• [Exercise]: The data shown below should all be retyped exactly.

• [Data under study]:
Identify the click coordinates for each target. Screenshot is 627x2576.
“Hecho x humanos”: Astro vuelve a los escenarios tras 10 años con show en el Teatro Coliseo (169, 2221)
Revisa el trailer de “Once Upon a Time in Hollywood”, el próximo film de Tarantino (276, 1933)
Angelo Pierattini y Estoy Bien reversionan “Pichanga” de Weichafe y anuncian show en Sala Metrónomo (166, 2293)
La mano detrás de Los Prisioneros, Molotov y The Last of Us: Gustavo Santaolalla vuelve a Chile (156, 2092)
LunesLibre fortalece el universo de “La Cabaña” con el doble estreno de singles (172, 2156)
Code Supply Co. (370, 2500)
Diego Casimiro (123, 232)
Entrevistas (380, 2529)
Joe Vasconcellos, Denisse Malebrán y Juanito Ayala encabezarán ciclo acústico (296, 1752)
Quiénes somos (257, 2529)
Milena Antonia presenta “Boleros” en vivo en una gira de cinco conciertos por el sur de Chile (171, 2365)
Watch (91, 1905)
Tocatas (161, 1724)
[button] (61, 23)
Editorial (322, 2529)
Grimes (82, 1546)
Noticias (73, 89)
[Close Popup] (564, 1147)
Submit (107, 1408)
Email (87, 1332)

• [Response]:
Identify the click coordinates for each target. Screenshot is 627x2576.
“Hecho x humanos”: Astro vuelve a los escenarios tras 10 años con show en el Teatro Coliseo (169, 2221)
Revisa el trailer de “Once Upon a Time in Hollywood”, el próximo film de Tarantino (276, 1933)
Angelo Pierattini y Estoy Bien reversionan “Pichanga” de Weichafe y anuncian show en Sala Metrónomo (166, 2293)
La mano detrás de Los Prisioneros, Molotov y The Last of Us: Gustavo Santaolalla vuelve a Chile (156, 2092)
LunesLibre fortalece el universo de “La Cabaña” con el doble estreno de singles (172, 2156)
Code Supply Co. (370, 2500)
Diego Casimiro (123, 232)
Entrevistas (380, 2529)
Joe Vasconcellos, Denisse Malebrán y Juanito Ayala encabezarán ciclo acústico (296, 1752)
Quiénes somos (257, 2529)
Milena Antonia presenta “Boleros” en vivo en una gira de cinco conciertos por el sur de Chile (171, 2365)
Watch (91, 1905)
Tocatas (161, 1724)
[button] (61, 23)
Editorial (322, 2529)
Grimes (82, 1546)
Noticias (73, 89)
[Close Popup] (564, 1147)
Submit (107, 1408)
Email (87, 1332)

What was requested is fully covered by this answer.